[Exercise details] Reproduce the lines starting at the one containing "You are a computer-use" and ending at the one containing "click(32, 301)", substituting "dropdown" for "menu" and leaving everything else unchanged. Give only those lines and omit the pictures.

[Excerpted data]
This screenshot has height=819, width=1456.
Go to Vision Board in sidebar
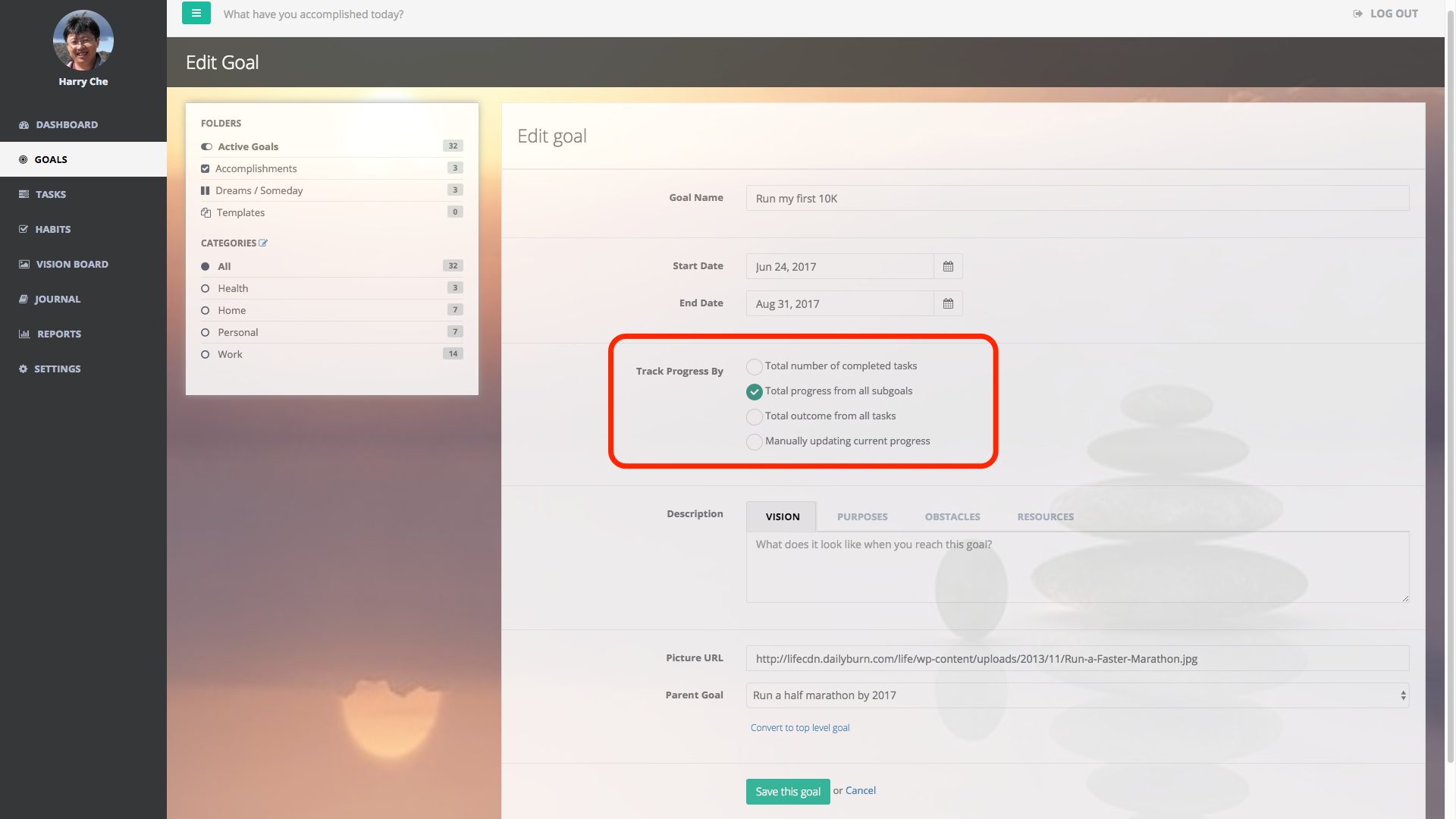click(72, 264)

--

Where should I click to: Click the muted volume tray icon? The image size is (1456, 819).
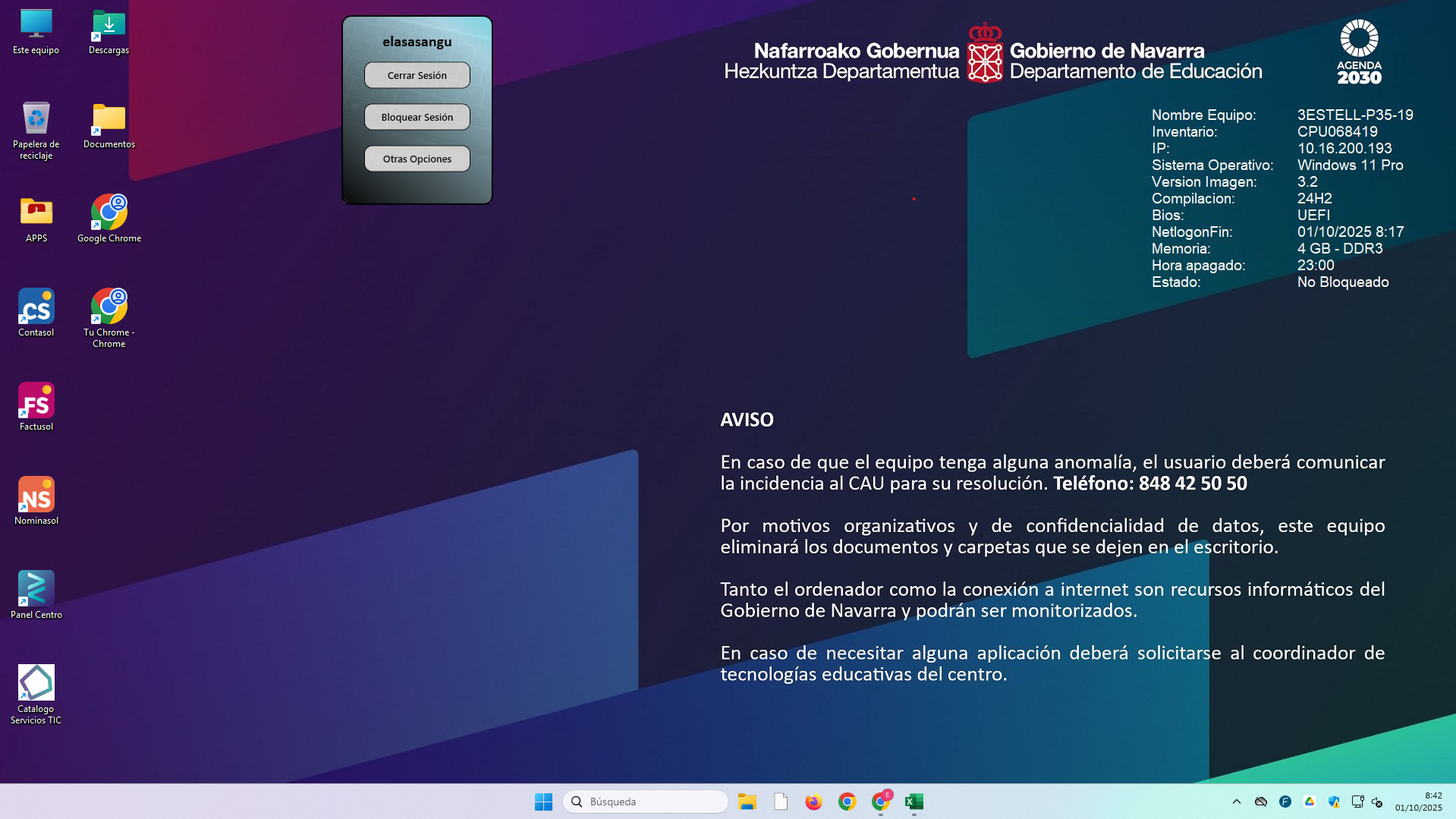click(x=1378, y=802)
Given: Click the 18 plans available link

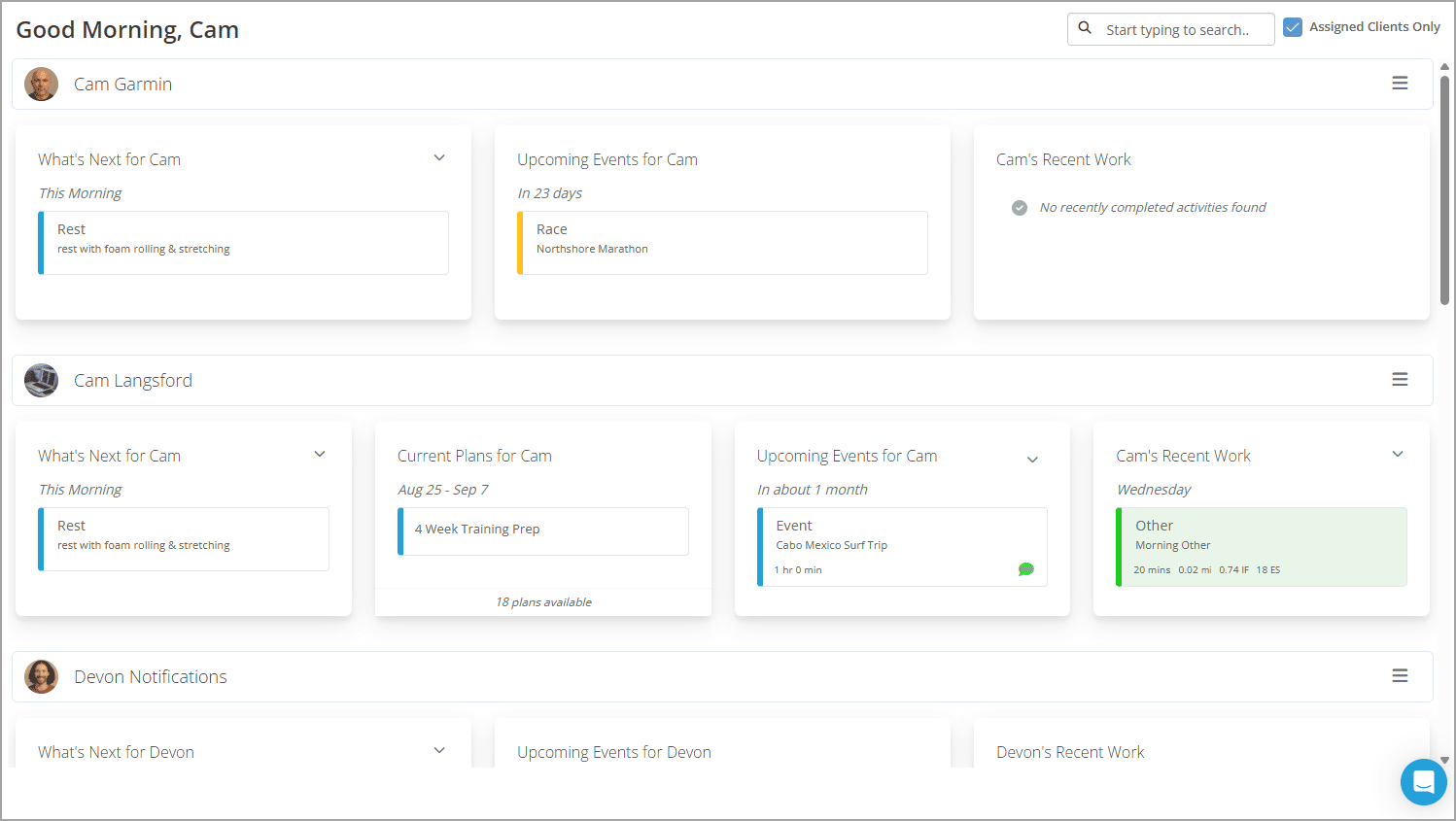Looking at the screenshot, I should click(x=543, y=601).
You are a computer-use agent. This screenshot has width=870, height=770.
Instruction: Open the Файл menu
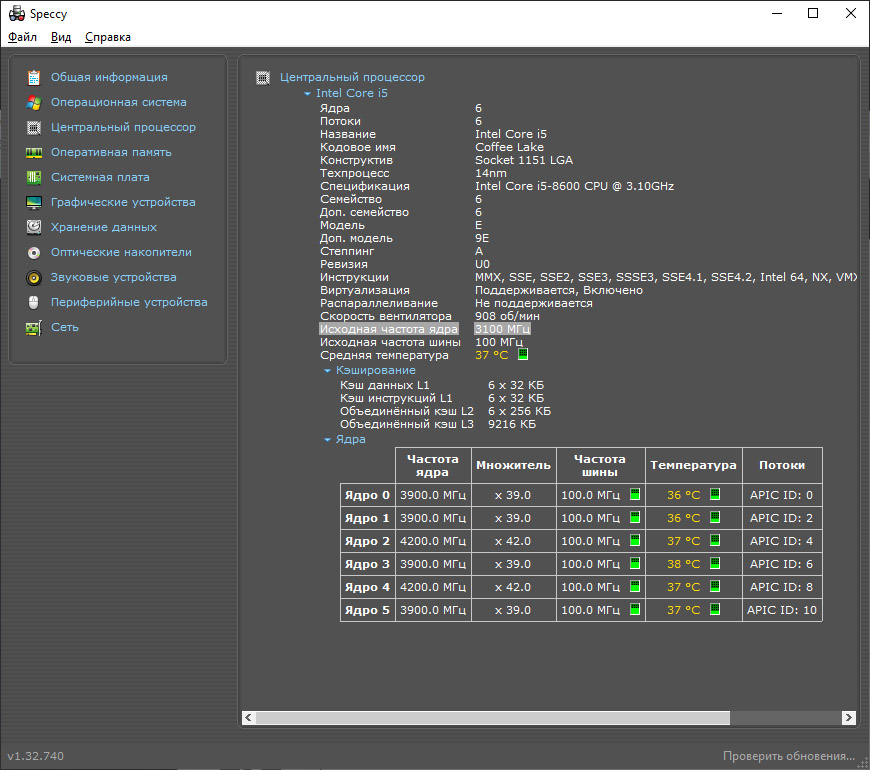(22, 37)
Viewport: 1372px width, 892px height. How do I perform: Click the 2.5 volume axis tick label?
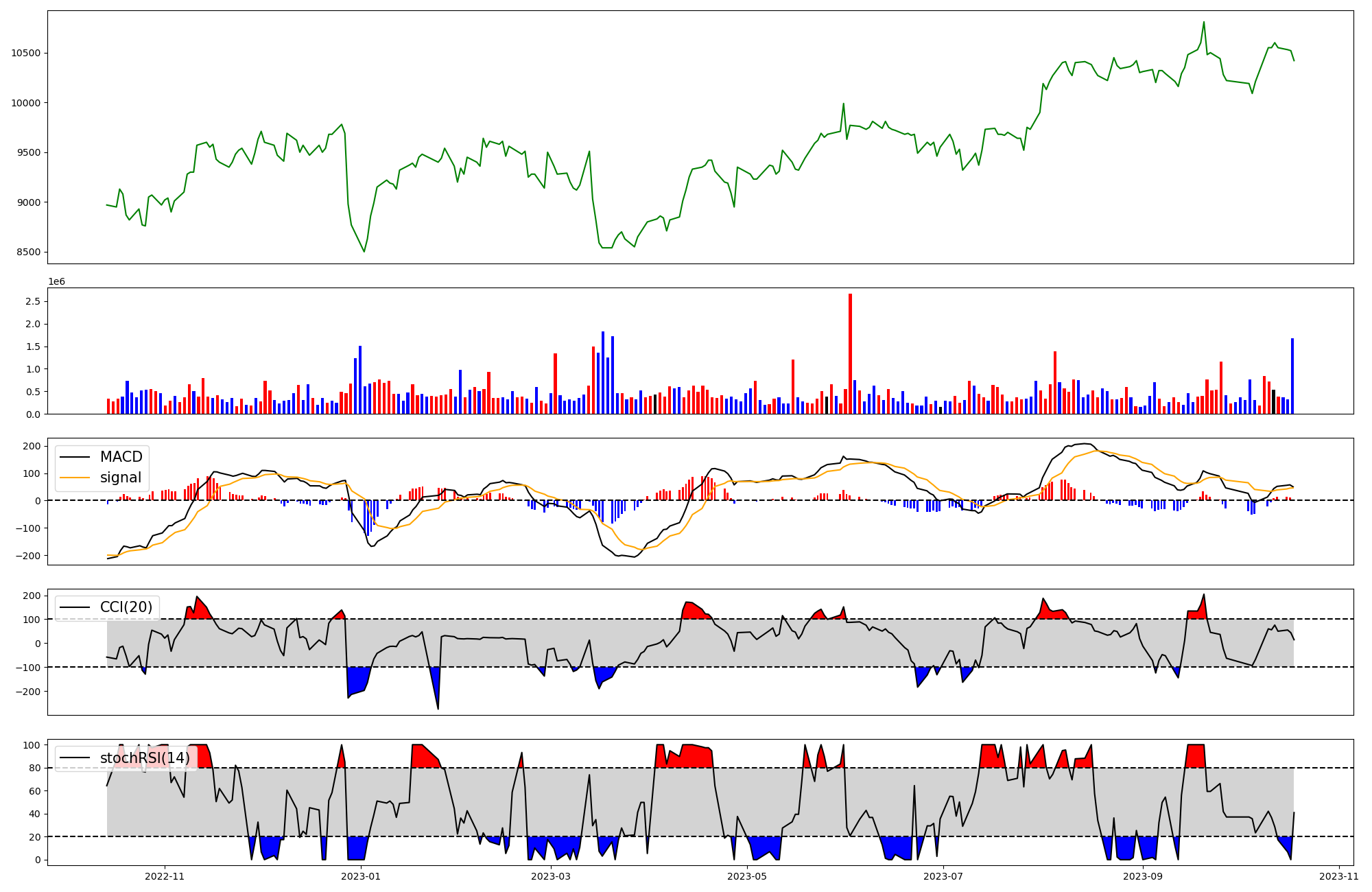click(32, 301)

[Full output]
You are a computer-use agent. This screenshot has width=870, height=770.
Instruction: Open the Файл dropdown
(22, 37)
Viewport: 1372px width, 892px height. How do I perform: Click the 2.5 volume axis tick label?
click(32, 301)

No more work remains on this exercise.